The hot stink of this decaying part of the city clawed at my nose as he leaned and put his darkening face closer to me, shouting, “Do you know what I can do to you? I can take you over there”—he flapped his hand in the direction of the dark end of the alleyway where the slum dwellers had fled. “I can take your car. I can do what I want.”
“Sabes qué te puedo hacer?” Do you know what I can do to you? Spoken by an enraged policeman in Mexico, that statement seizes your attention, and so does “Puedo hacer lo que quiero”—I can do what I want. After all, this is a country where police have been responsible for arbitrary killing, kidnapping, suffocation, and torture, including electrocution and medieval strappado. And in my anxiety, I remembered, because he had mentioned my license plates, how on some days of the week, certain cars, designated by the numbers on their plates, were prohibited. “Hoy no circula”—No driving today—to combat Mexico City’s toxic (and visible as a brown cloud) air pollution.
I said, “Is it because I can’t drive today with these plates? Hoy no circula?”
But he was too worked up to listen. His eyes were very small—tiny, dark pebbles, pierced with a wicked glint—and his nose was an enlarged snout, like a stabbing weapon. His gloved hands were now two leather fists. It seemed that his anger was partly theatrical, that he was amping up his shouts to intimidate me.
It worked. I was afraid. This I can do what I want was the most worrying threat. I have written elsewhere about how I have been frightened in travel, nearly always by someone with a gun—a boy in Malawi, a shifta bandit in the north Kenya desert, and three boys with rusty spears had accosted me in a lagoon in the Trobriand Islands, threatening to stab me to death. There was also the apprehension bordering on fear that I had felt, paddling on a river heading into Mozambique, when a fellow paddler—a Malawian, who knew this stretch of the river well—pointed to a reach in the stream ahead, a bank of mud huts partly
hidden by tall reeds, and said, “There are bad people in that place”—a place we could not avoid passing.
Fear is a sense of physical weakness, the certain knowledge that you are trapped and helpless and in danger. And what made this sense emphatic was that all this time, as the policeman was screaming, local people—slum dwellers, barefoot children, women with bundles—were passing by, glancing at me, and moving on. They knew what was happening, and so I was also alarmed by their reaction—their fear was added to mine.

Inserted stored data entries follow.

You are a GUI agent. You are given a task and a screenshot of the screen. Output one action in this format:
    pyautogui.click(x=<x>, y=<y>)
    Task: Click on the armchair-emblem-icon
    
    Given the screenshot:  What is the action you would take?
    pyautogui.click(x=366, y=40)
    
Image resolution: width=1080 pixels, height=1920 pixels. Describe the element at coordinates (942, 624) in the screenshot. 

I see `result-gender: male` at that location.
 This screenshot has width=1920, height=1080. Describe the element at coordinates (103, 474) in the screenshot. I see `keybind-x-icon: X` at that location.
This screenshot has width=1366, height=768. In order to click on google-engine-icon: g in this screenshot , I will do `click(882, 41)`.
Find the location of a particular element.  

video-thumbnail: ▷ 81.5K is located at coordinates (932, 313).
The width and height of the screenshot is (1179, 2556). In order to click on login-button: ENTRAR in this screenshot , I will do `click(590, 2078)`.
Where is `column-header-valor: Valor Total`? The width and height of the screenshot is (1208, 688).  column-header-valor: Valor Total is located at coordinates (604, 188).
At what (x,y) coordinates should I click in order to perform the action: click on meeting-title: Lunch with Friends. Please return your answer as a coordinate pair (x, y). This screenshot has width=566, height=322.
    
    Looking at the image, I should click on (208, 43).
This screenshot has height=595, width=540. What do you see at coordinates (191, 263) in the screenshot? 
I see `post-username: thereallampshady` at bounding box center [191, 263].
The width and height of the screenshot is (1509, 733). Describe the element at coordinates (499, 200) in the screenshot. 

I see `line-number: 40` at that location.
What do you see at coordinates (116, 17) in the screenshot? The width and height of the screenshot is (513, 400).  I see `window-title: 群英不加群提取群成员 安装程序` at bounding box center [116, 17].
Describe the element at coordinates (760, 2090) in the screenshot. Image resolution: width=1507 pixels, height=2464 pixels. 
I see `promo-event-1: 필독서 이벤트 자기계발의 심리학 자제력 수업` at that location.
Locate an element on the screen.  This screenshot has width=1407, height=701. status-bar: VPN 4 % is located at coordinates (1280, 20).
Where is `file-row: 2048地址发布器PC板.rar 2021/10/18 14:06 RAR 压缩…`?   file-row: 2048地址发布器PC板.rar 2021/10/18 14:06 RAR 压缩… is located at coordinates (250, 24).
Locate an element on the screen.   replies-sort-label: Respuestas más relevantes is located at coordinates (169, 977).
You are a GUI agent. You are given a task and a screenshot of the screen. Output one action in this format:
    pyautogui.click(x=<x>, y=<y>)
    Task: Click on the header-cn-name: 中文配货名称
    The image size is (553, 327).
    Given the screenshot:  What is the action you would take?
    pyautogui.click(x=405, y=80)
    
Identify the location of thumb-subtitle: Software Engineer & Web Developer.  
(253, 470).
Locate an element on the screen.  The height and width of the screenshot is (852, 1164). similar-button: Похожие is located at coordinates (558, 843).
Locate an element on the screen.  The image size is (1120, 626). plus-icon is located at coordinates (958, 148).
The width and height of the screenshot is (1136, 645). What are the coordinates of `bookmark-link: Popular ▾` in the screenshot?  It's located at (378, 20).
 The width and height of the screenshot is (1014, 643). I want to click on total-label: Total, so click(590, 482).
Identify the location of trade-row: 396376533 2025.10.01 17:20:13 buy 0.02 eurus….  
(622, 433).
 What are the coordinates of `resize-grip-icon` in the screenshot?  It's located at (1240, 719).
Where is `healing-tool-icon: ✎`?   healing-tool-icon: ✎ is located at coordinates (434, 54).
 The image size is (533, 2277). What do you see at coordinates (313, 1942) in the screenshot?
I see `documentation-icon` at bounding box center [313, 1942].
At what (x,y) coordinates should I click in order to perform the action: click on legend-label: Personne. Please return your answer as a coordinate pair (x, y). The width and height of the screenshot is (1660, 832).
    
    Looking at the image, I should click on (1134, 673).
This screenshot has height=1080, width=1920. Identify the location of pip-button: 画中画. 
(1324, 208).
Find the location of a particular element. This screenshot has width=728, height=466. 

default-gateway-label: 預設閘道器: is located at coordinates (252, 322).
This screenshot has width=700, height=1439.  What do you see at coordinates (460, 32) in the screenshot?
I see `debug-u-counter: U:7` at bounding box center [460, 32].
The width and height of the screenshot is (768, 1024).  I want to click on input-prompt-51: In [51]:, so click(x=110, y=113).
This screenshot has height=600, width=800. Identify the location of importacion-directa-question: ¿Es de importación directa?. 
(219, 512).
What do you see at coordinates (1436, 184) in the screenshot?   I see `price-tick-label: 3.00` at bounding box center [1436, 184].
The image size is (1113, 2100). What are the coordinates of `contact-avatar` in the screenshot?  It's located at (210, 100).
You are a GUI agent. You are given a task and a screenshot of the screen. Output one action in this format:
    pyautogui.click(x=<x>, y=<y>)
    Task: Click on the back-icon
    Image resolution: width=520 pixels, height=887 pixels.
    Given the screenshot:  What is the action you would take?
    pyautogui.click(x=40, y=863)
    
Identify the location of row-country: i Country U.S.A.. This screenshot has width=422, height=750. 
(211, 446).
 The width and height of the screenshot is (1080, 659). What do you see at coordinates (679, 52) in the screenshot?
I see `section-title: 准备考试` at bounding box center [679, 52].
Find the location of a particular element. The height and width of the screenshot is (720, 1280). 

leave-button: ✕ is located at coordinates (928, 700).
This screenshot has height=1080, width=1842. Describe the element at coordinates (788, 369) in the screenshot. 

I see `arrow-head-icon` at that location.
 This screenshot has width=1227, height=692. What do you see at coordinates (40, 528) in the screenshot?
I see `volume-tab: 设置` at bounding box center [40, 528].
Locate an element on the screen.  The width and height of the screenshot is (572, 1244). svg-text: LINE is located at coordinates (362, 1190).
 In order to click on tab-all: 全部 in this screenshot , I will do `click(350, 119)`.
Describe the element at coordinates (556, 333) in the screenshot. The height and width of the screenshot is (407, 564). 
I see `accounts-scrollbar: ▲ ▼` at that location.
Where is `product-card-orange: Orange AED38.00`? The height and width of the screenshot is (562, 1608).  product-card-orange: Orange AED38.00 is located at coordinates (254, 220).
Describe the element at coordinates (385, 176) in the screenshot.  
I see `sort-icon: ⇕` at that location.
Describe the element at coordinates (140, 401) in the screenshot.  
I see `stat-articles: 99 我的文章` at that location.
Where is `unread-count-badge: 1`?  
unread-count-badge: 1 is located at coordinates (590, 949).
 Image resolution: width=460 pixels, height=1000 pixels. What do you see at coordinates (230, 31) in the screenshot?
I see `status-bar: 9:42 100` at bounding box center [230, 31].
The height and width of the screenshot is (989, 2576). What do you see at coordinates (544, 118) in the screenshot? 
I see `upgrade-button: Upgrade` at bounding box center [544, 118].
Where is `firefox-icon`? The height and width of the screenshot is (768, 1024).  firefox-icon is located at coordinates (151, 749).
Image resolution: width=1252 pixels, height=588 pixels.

“I can take your car to the corralón.”
I did not know this word, which he kept repeating. I should have figured it out—corral is clear enough, implying an enclosure. I later found out that corralón is a car pound or tow yard. But you do not simply pay a fine and pick up your car. You must first prove that you own the car, and this requires notarized documents, a lawyer, visits to various offices, and a fine of up to $500 for inconveniencing the police department and the car pound. Being berated by an infuriated cop in a side street of a slum, I did not know how serious that threat of a corralón could be.
But I was still alarmed. The accepted way to broach the subject of a bribe in Mexico is to say, “How can we resolve this?” (“Cómo podemos resolver esto?”), but I was too numb to remember this delicate proposal, so I said bluntly in Spanish, “What do you want?”